_TASK TO COMPLETE_
Swap "dropdown" for "drop-down" in the data from the line with "Task: Click the #AIUNews hashtag" to the line with "(x=656, y=27)", and write out only those lines with nothing else changed and the pictures left out.

_SUPPLIED MATERIAL_
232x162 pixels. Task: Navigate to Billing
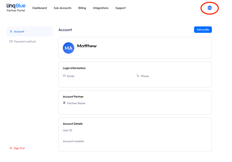pos(82,8)
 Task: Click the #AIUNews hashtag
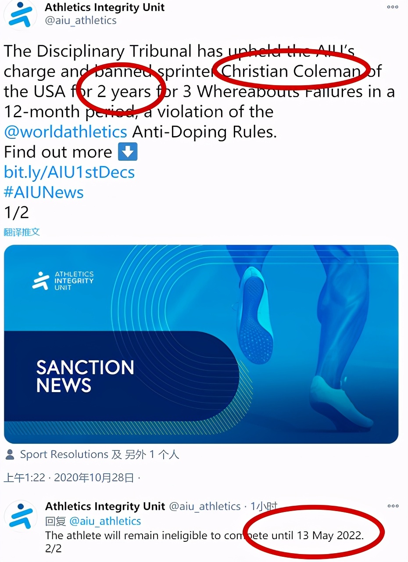tap(44, 192)
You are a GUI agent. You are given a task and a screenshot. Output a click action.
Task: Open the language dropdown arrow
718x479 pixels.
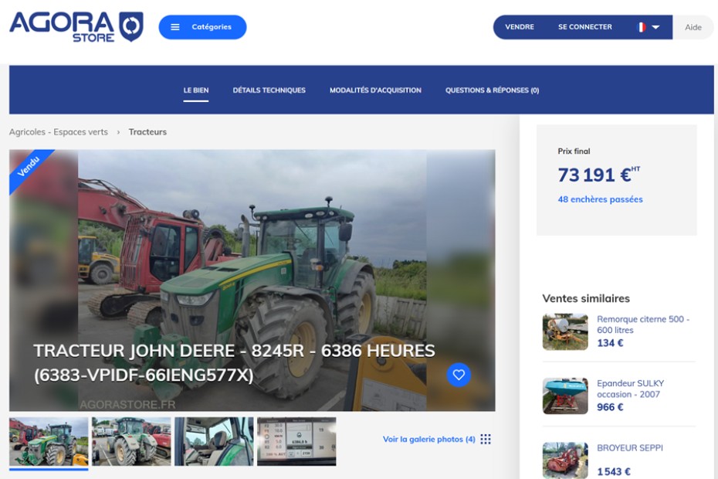(x=656, y=27)
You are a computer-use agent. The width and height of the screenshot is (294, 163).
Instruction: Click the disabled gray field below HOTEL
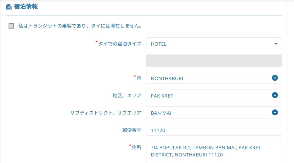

_EXERCISE OUTPUT_
 Task: Click the #AIUNews hashtag
tap(44, 192)
You are a GUI agent. You are given a task and a screenshot. Output a click action.
Task: Open the language drop-down arrow
718x479 pixels.
(x=656, y=27)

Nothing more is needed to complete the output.